WASHINGTON – By virtually every major measure of economic achievement, the economy has performed better during recent Democratic administrations than during Republican ones, according to a short report released Thursday by Joint Economic Committee (JEC) Democrats.
A review of economic growth since World War II shows that gross domestic product (GDP) has grown at an average annual rate of 3.9 percent under Democratic administrations and by 2.5 percent under Republican administrations. Private-sector job growth has averaged 2.5 percent per year under Democrats versus 1.0 percent under Republicans.
“The data are clear: The economy performs better under Democratic presidents,” said JEC Ranking Democrat Carolyn Maloney (D-N.Y.). “These findings discredit the claims of Republican presidential candidates who would have voters believe that they are better at running the economy.”
The JEC report updates and expands upon recent work by Princeton economists Alan Blinder and Mark Watson, which found that the economy has performed better under recent Democratic presidents “almost regardless of how one measures performance.” Although the reasons are neither fully understood nor directly attributable to policy choices, Blinder and Watson write that the “large and significant” performance gap between the economy under Democrats and Republicans is predominantly due to factors that “might be considered blends of good policy and good luck.”
The JEC report found, on average:
Real (inflation-adjusted) GDP has grown about 1.6 times faster under Democrats than under Republicans.
- Private-sector jobs have grown nearly 2.5 times faster under Democrats than under Republicans. This gap is even larger than the gap when including government jobs.
- The starting point does not matter—GDP and jobs have grown faster under Democrats regardless of whether the analysis begins with Presidents Truman, Kennedy or Reagan.
“The superiority of economic performance under Democrats rather than Republicans is nearly ubiquitous; it holds almost regardless of how you define success,” Blinder and Watson write in a paper that will soon be published in the American Economic Review. “By many measures, the performance gap is startlingly large—so large, in fact, that it strains credulity,” they continued.
Blinder and Watson caution against a strictly ideological interpretation, since the economy is affected by many factors that are at least partially out of a president’s control, such as oil prices and the rate of productivity growth.

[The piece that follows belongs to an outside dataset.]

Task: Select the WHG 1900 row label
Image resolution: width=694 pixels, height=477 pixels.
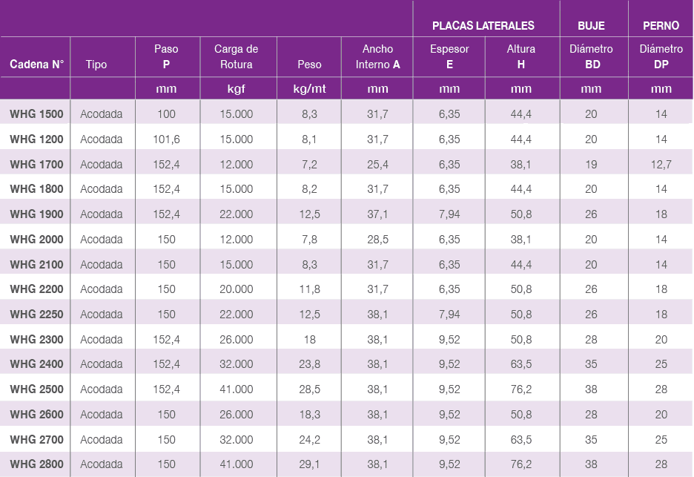Action: (36, 214)
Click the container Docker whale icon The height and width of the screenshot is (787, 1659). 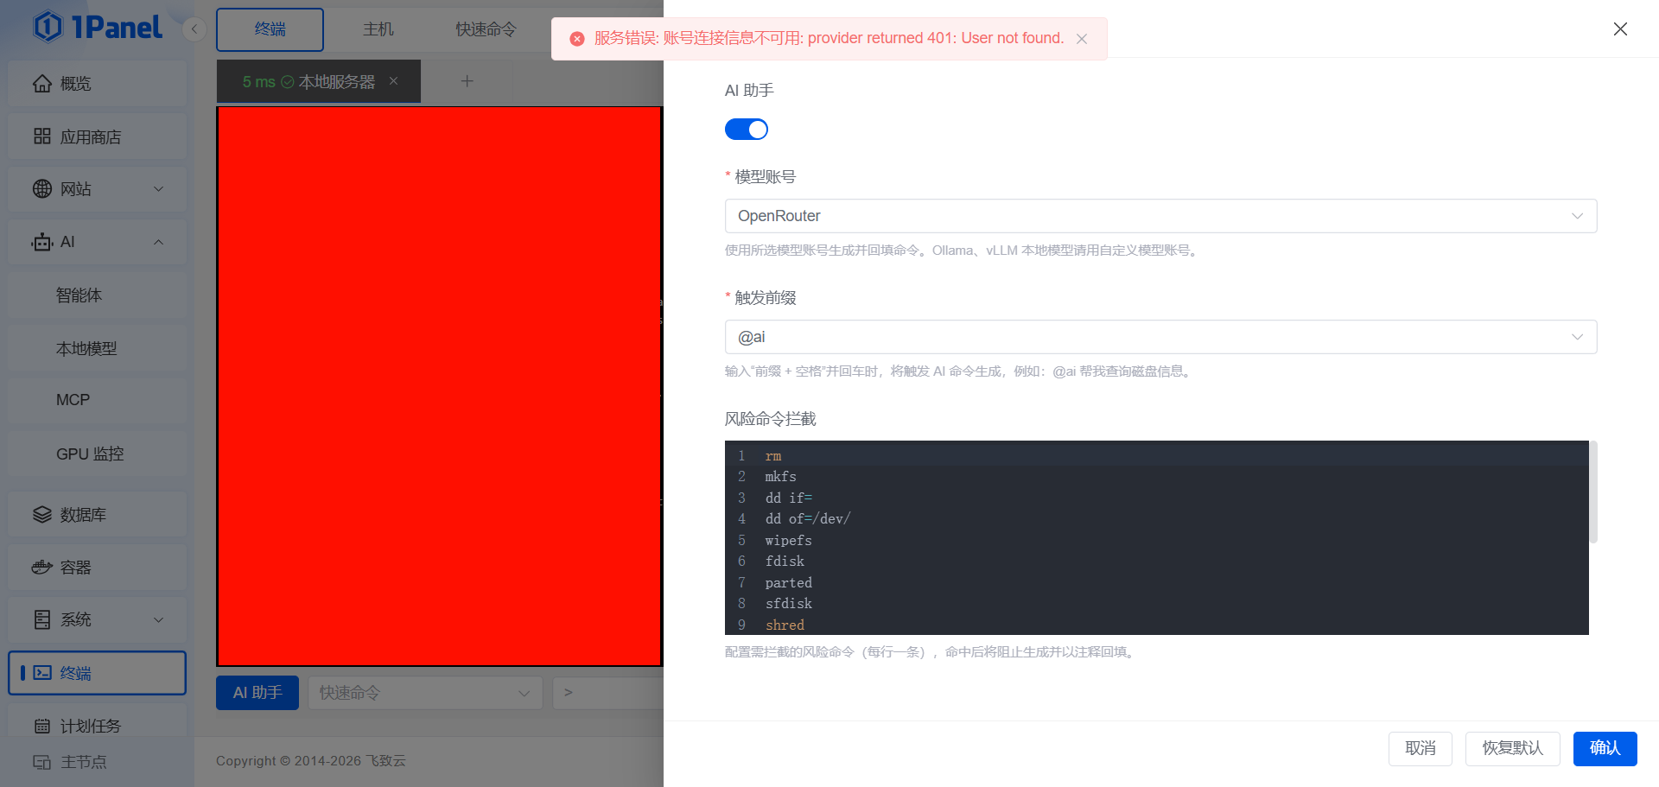[x=42, y=568]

President Clinton, for example, benefitted tremendously from the information technology boom of the 1990s.
Nevertheless, the historical pattern has continued under the Obama Administration. Real GDP growth has averaged 2.0 percent per year under President Obama, versus 1.6 percent per year under President George W. Bush. Private-sector jobs have expanded at an average annual rate of 1.2 percent under President Obama, while the economy actually lost private-sector jobs under President Bush.